Swansea’s Human Geography research covers a wide range of themes and focuses on two areas: Migration, boundaries and identities and Social theory and urban space. Our research is theoretically informed, empirically rich, and critically engaged, with relevance and impact for both policy and practice.
Our Migration, boundaries and identities research focuses on the social and political construction of citizenship, nationalism, and nationhood, the relationships between migration (internal and international), globalisation, and conceptualisations of place, and 21st-century rural space. It also investigates the geographies of exclusion, violence, and marginalisation, particularly in relation to race, gender, culture, and childhood. Our distinctive contribution lies in developing new theoretical frameworks for understanding the implications of different types of mobilities, subjectivities, and boundaries.

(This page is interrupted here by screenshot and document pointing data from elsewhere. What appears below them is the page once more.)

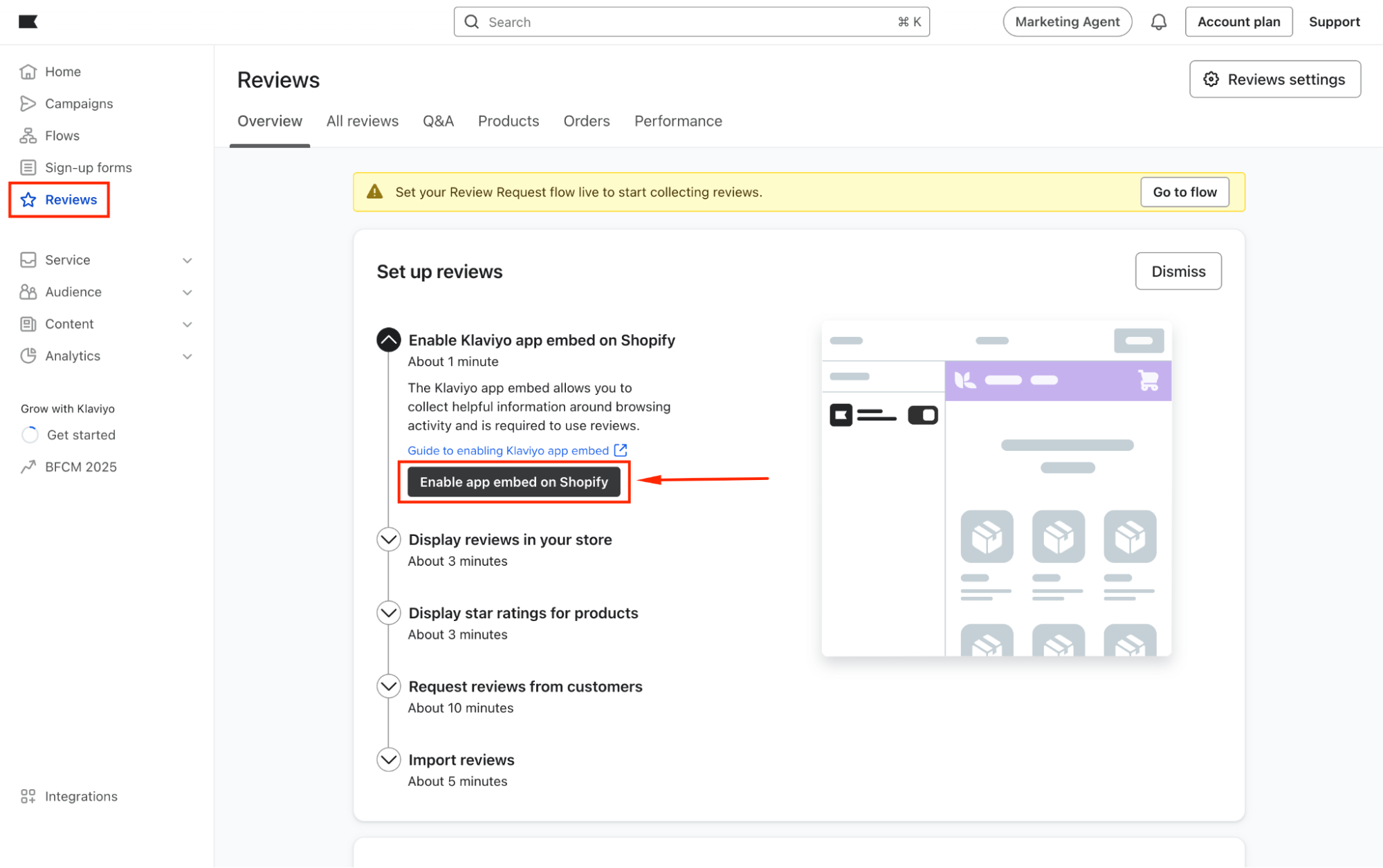Open notifications bell icon
Image resolution: width=1383 pixels, height=868 pixels.
point(1158,22)
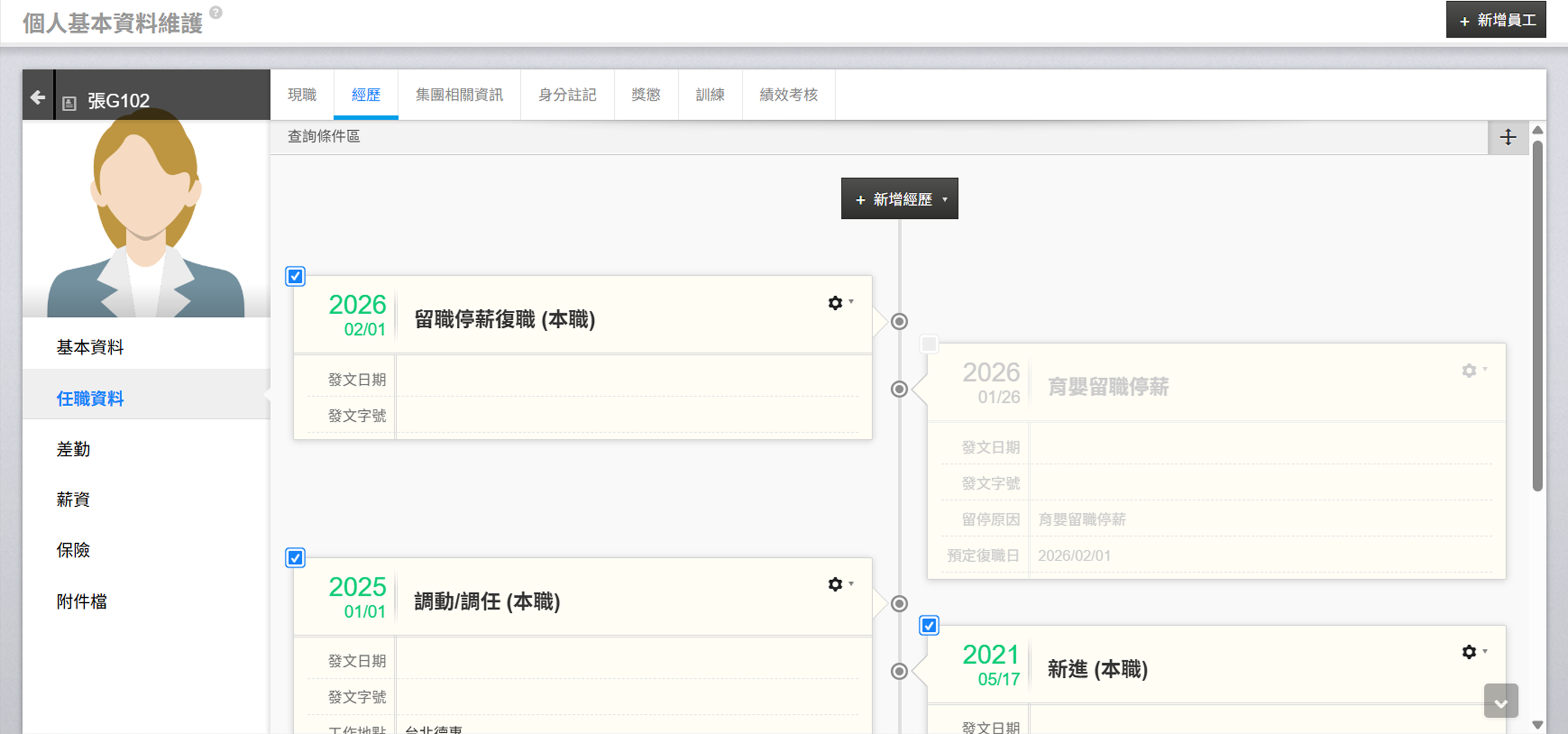The height and width of the screenshot is (734, 1568).
Task: Click the 新增員工 button
Action: point(1495,20)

Much of this research is advanced through the Centre for Migration Policy Research (CMPR).
Our Social theory and urban space research focuses on modern and postmodern cities, the spaces of capitalism, and the geographical political economy. It embraces and advances a range of conceptual and methodological approaches, including poststructuralism, post-Marxism, psychoanalysis, actor-network theory, spatial analysis, and ethnography. We are especially noted for our engagements with influential European social and cultural theorists and Continental philosophers. Research is conducted within wide-ranging socio-spatial contexts, including the consumer society, film and visual culture, performance and creativity, media, urban regeneration, the knowledge economy, healthcare, and global cities. Much of this research is advanced through the Centre for Urban Theory (CUT).
Considerable PhD studentship funding is available through our participation in the Human Geography Pathway in the ESRC Wales DTP, which offers PhD studentships and advanced research-methods training.